With the launch of its quad-core processors, Intel had grabbed the lead from AMD, but is it too soon to take advantage of it?
Written by Leader , Contributor
At ZDNet UK we get pretty excited about new technology, so our mouths were drooling at the thought of the latest quad-core chips from Intel.

But sometimes, what looks appealing in the shop window is not so easily digestible. Our early benchmarks of Intel's quad-core processor — two quad-core Xeon 5355 processors shoehorned into an Apple Mac Pro — illustrate some of the issues.

As with many advances in tech, there are some big caveats to heed with this new technology.

In our tests for instance, overall CPU utilisation fell: in a multimedia test it dropped from 40 percent in a dual two-core system (four cores in total), to 23 percent with eight cores. The performance gain was only 10 percent, and a very expensive 10 percent at that, with the chips priced currently at $999 (£524) apiece.

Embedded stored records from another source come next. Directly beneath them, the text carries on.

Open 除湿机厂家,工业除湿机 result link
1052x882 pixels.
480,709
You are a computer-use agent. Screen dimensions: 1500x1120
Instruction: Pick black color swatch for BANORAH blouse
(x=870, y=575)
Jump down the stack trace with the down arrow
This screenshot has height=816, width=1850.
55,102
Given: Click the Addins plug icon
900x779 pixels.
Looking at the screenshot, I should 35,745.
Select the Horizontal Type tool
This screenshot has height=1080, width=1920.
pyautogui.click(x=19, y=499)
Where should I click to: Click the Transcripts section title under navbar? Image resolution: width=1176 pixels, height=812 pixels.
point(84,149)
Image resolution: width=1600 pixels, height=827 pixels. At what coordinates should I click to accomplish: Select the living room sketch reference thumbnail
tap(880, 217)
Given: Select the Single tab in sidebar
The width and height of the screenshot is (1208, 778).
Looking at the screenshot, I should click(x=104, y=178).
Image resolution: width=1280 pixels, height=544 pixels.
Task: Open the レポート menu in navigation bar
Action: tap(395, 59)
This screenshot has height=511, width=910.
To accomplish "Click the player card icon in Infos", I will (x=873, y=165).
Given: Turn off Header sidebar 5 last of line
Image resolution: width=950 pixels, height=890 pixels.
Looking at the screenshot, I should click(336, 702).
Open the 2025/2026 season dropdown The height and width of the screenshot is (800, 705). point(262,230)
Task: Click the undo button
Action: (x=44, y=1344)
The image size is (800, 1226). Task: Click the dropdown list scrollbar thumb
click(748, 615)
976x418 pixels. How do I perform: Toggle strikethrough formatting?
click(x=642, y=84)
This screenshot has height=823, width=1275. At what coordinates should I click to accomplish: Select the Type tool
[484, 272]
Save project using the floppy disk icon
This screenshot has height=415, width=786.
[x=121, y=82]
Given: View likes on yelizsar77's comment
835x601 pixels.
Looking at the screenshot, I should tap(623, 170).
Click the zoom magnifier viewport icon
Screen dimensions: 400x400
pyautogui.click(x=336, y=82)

In other tests we found that system performance actually dropped as you move from four 3GHz cores to eight 2.66GHz cores. This stuff is clearly still for the early adopters out there.

Of course, many businesses will be looking at quad-core processors for their servers long before they consider them for desktops, where virtualisation and grid computing could make more use of the extra cores, even where ERP software is a more likely workload than massively parallel scientific applications. More cores inevitably mean more heat, and if you're running blade servers then you're also probably dealing with power densities approaching that of a small nuclear reactor.

Intel may have grabbed the lead back from AMD for now but the rival chip-maker is planning its quad-core chips sometime next year, by which time perhaps we'll see software better able to exploit them.